> _Entries taken from a collection_:
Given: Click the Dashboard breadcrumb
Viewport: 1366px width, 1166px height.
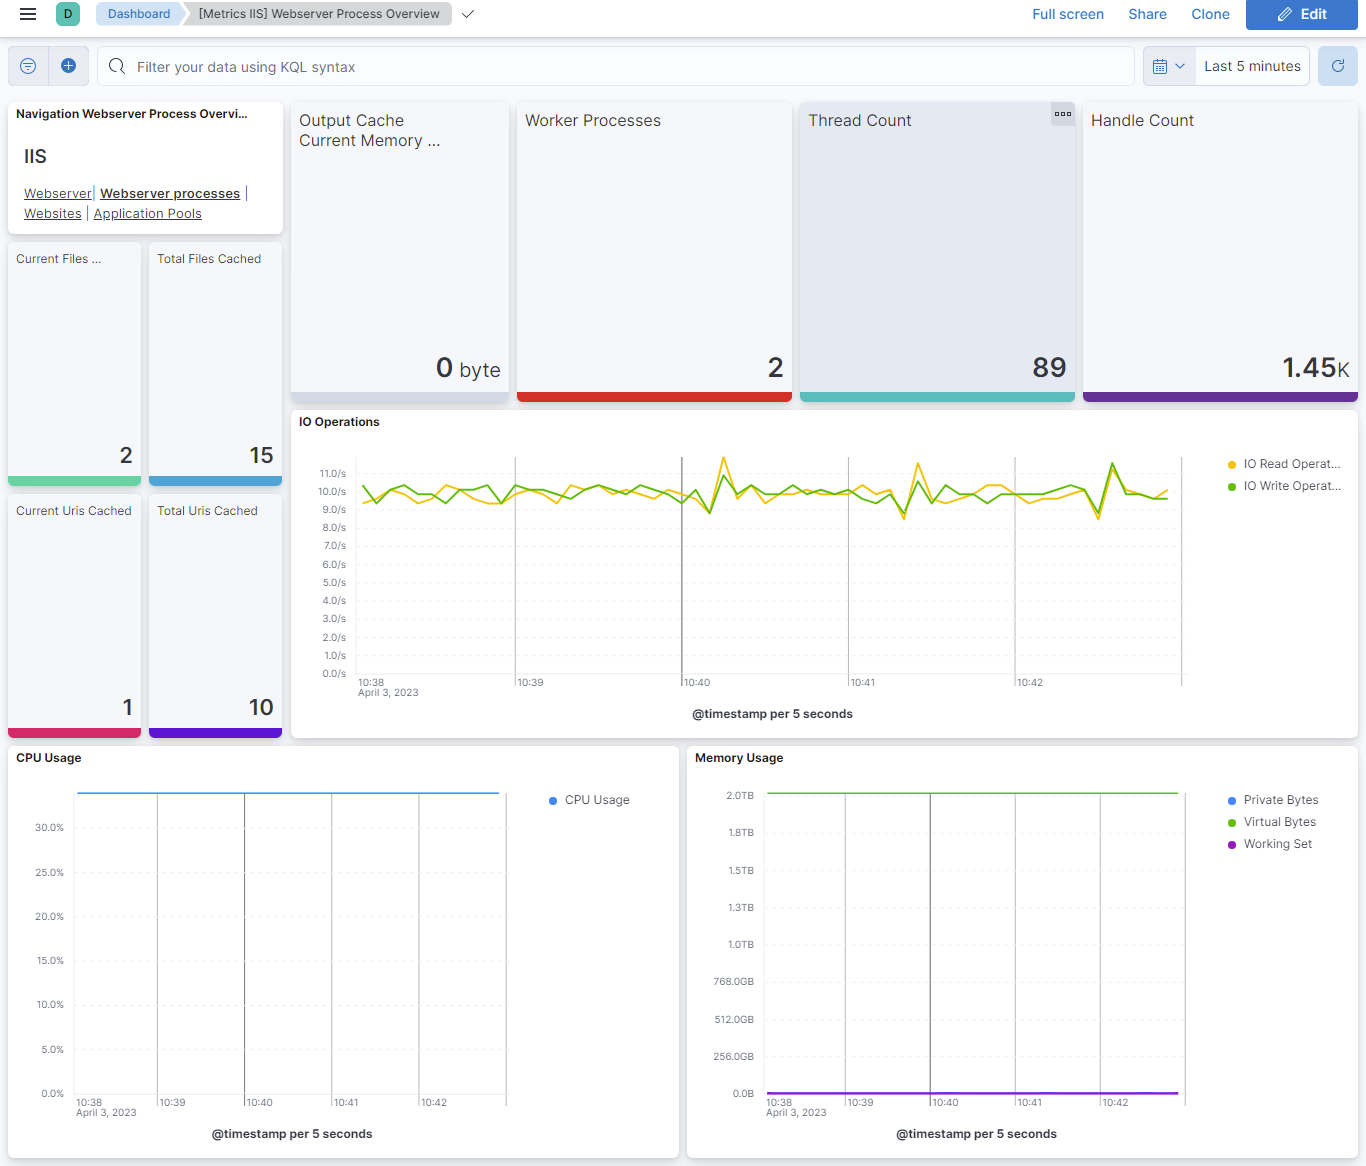Looking at the screenshot, I should coord(138,14).
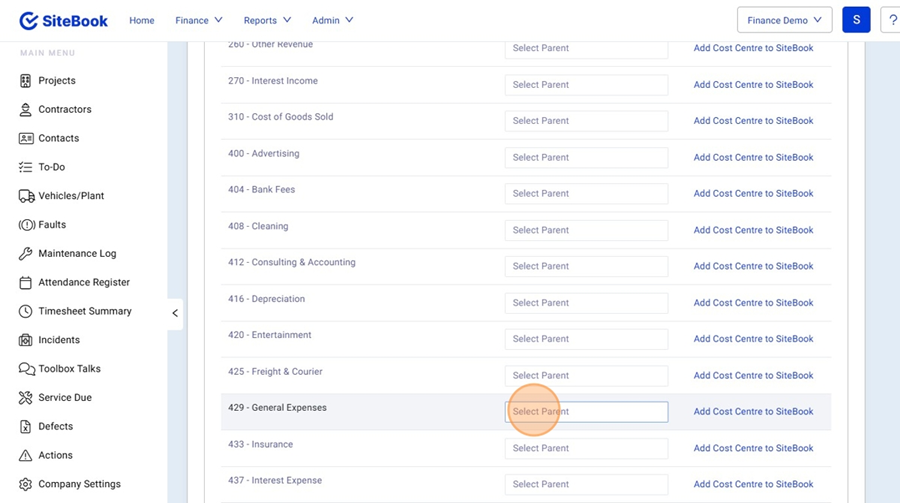The height and width of the screenshot is (503, 900).
Task: Expand the Admin menu in navbar
Action: pos(332,20)
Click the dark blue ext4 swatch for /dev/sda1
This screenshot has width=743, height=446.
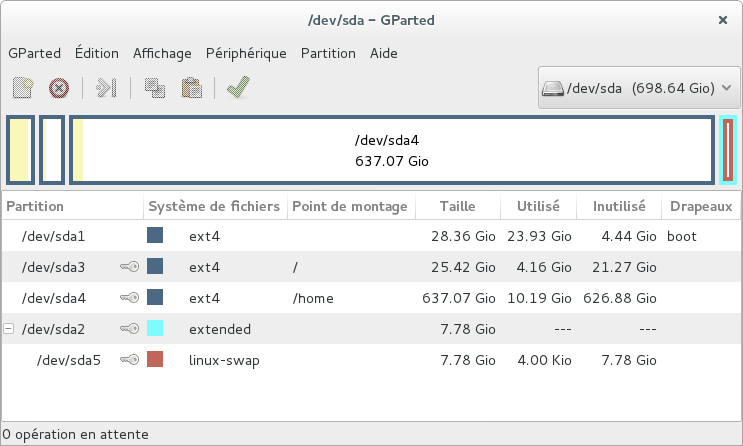pos(155,236)
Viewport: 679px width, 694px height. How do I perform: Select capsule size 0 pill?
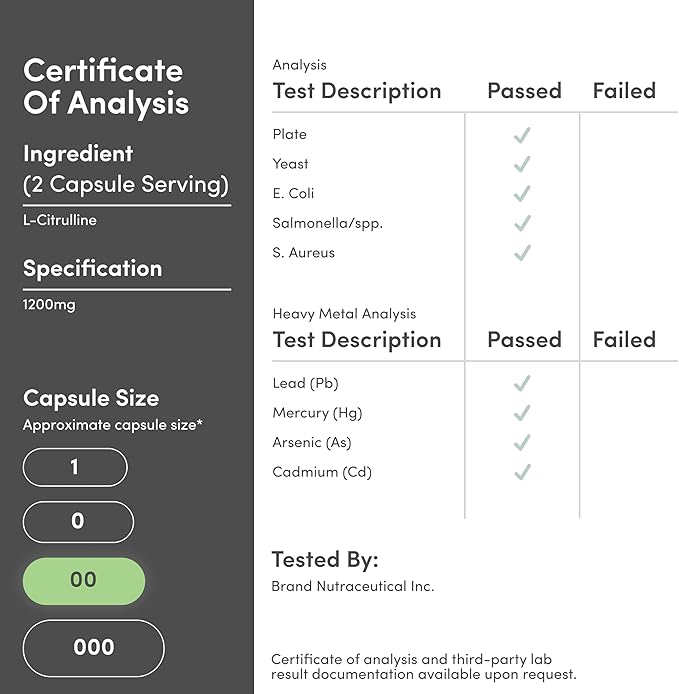pyautogui.click(x=78, y=522)
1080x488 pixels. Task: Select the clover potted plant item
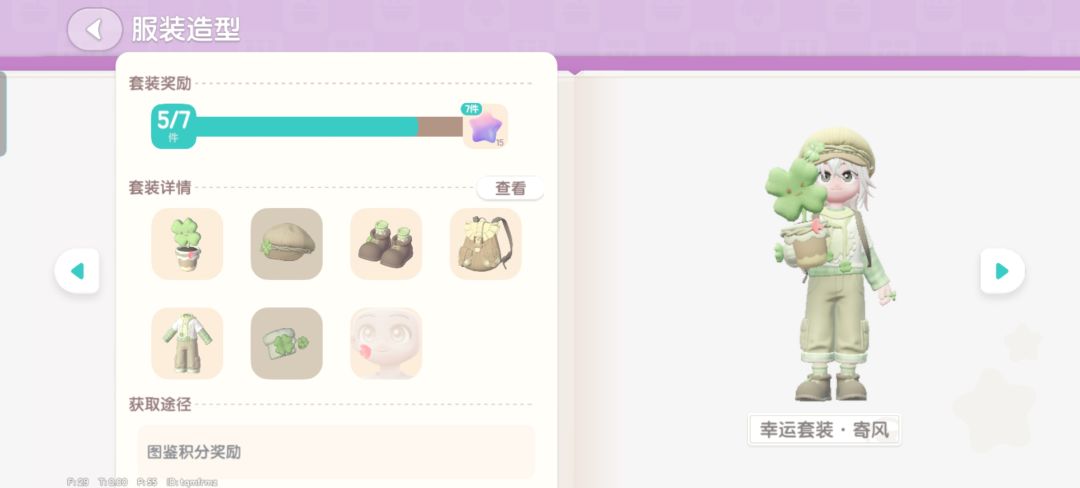point(187,244)
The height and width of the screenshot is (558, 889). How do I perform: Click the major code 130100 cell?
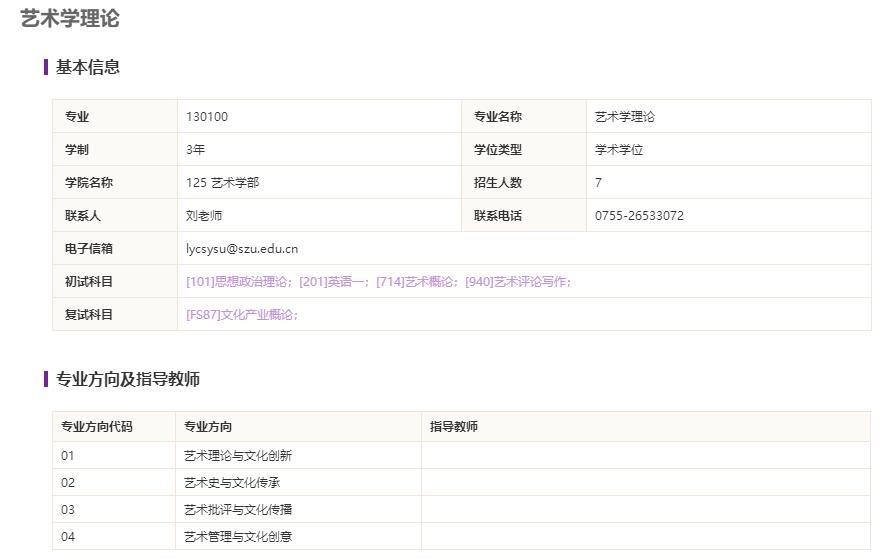(207, 117)
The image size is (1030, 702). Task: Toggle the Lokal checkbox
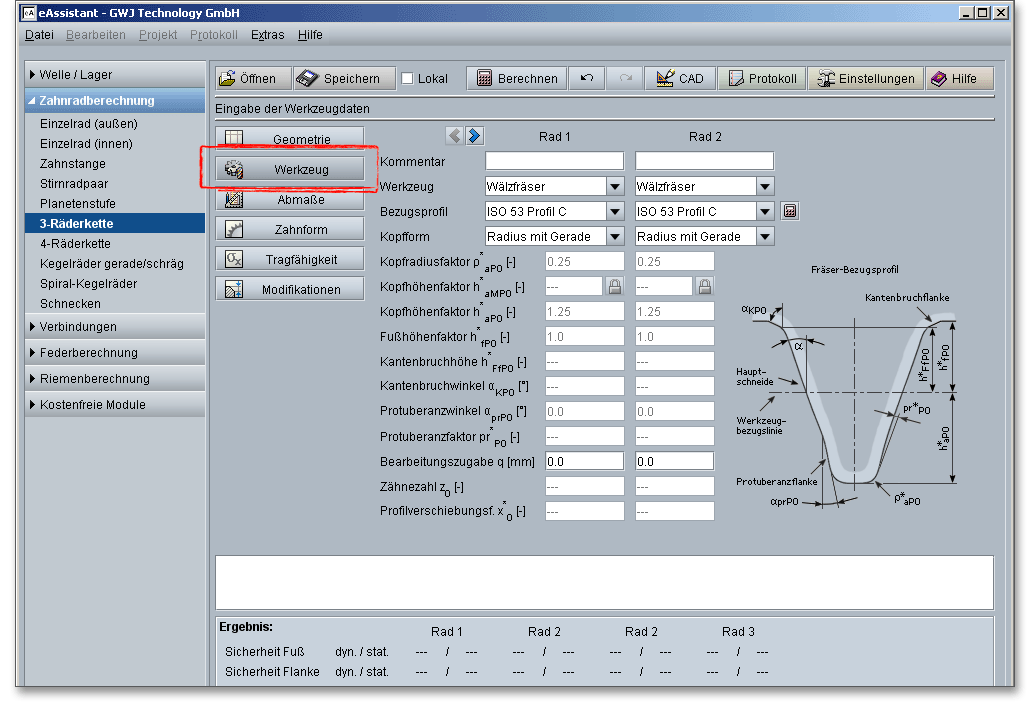pos(407,79)
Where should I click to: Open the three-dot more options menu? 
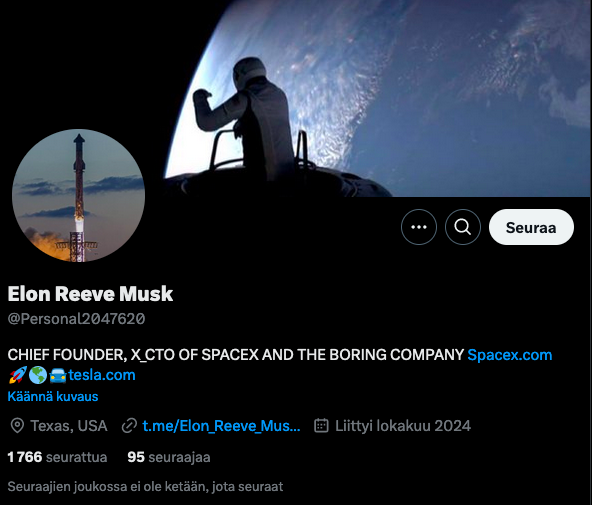419,227
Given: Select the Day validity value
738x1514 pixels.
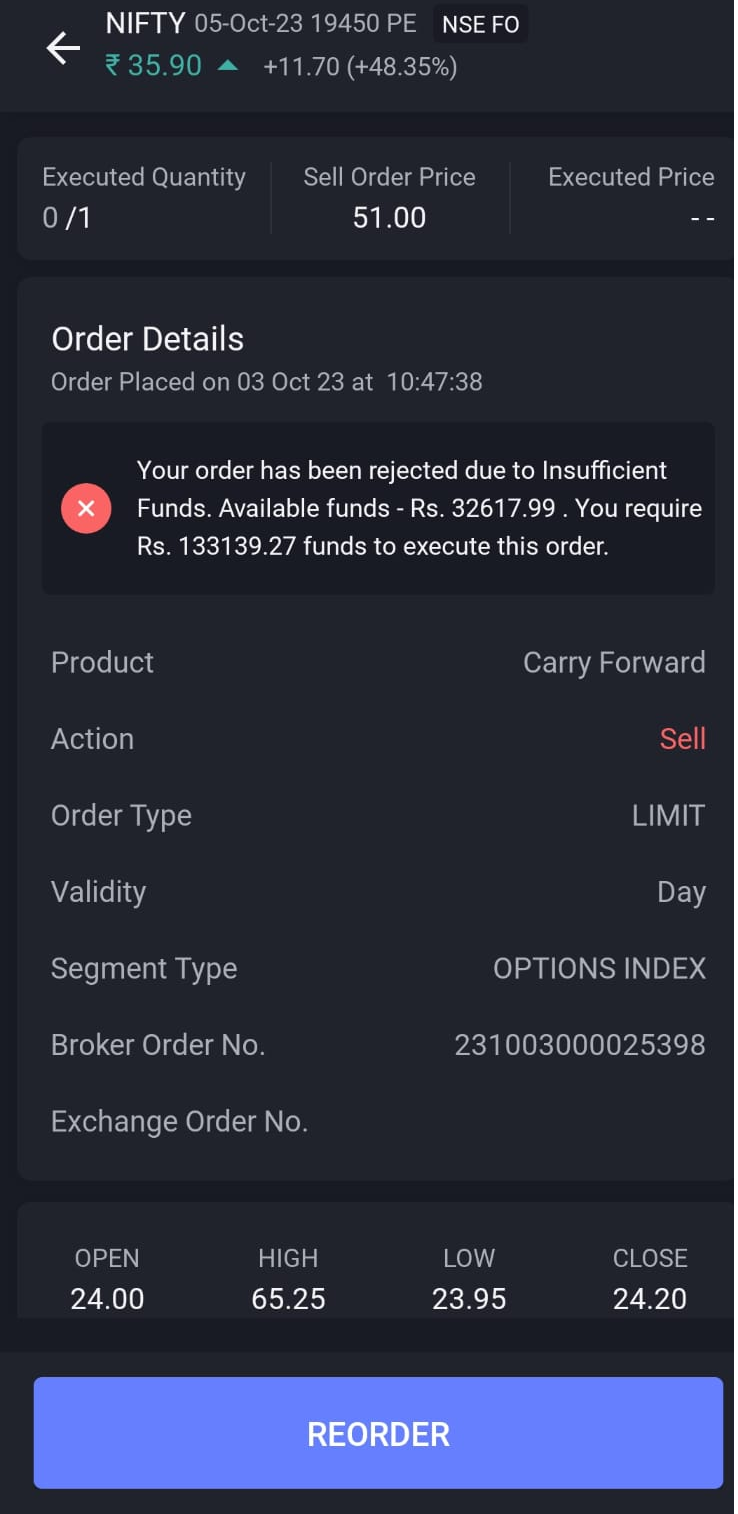Looking at the screenshot, I should [681, 892].
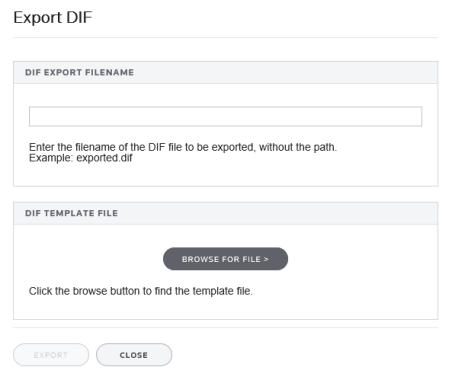Click the template file browse instruction text
Screen dimensions: 452x386
[x=141, y=291]
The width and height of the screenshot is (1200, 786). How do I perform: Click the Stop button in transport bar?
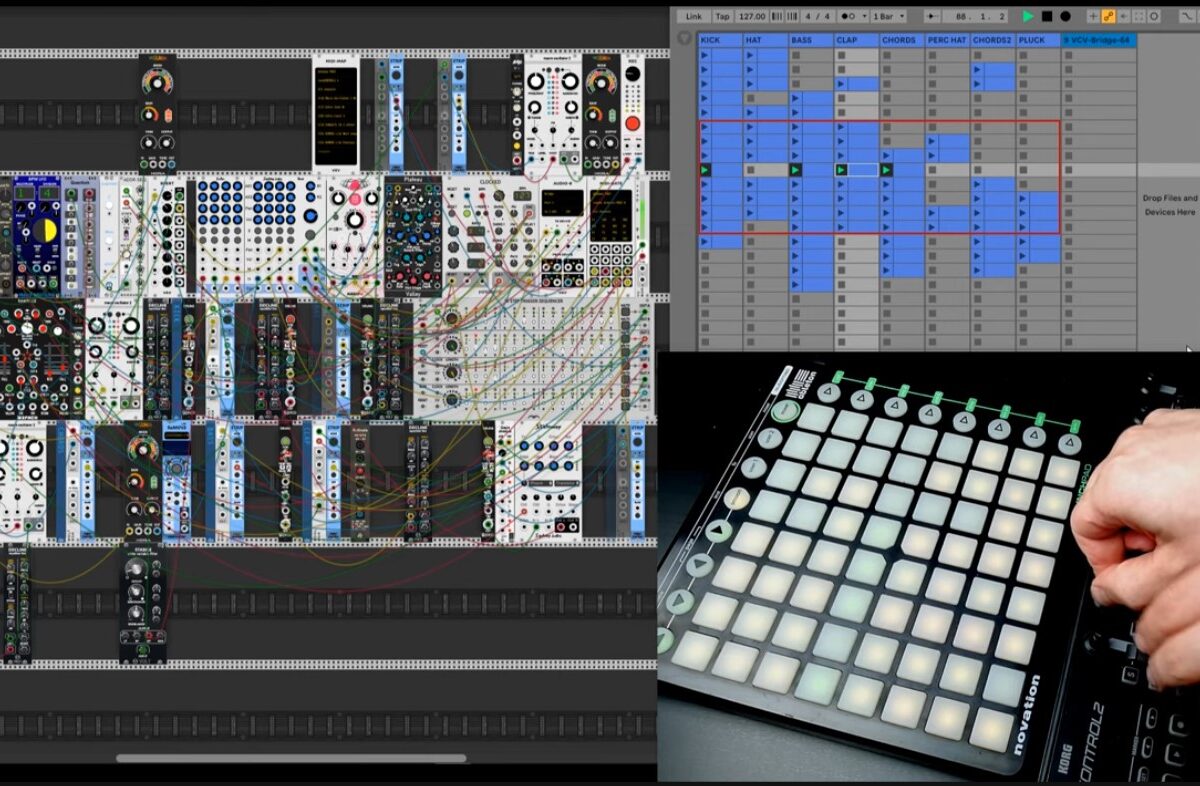1047,16
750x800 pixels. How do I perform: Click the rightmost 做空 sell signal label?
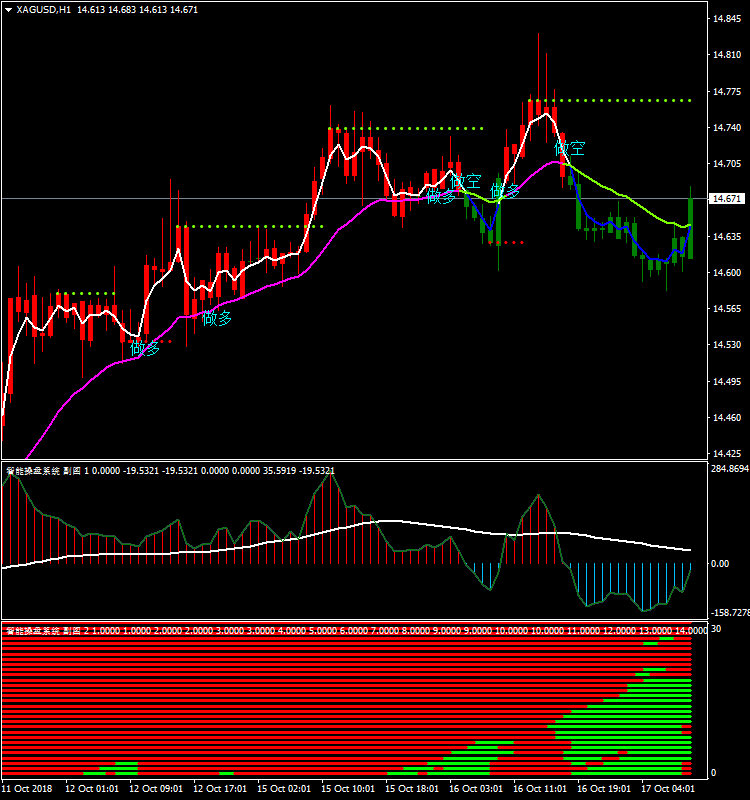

> _Instructions for the task_: Although the records above include pictures, the copy must contain only their exact text.

> _Answer space_:
Given: Click the Dashboard breadcrumb
Viewport: 1366px width, 1166px height.
Looking at the screenshot, I should coord(138,14).
The height and width of the screenshot is (503, 900).
Task: Expand the Admin menu in navbar
Action: pos(332,20)
Click the dark blue ext4 swatch for /dev/sda1
This screenshot has width=743, height=446.
pos(155,236)
Viewport: 679px width, 694px height. How do I perform: Select capsule size 0 pill?
pyautogui.click(x=78, y=522)
1080x488 pixels. Task: Select the clover potted plant item
point(187,244)
The height and width of the screenshot is (558, 889). How do I perform: Click the major code 130100 cell?
(207, 117)
The image size is (1030, 702). Task: Toggle the Lokal checkbox
pos(407,79)
Where should I click to: Open the three-dot more options menu? 
419,227
Given: Select the Day validity value
738x1514 pixels.
Looking at the screenshot, I should [681, 892].
Click the template file browse instruction text
Screen dimensions: 452x386
[x=141, y=291]
The width and height of the screenshot is (1200, 786). How do I perform: Click the Stop button in transport bar?
1047,16
750x800 pixels. How do I perform: Click the rightmost 做空 sell signal label?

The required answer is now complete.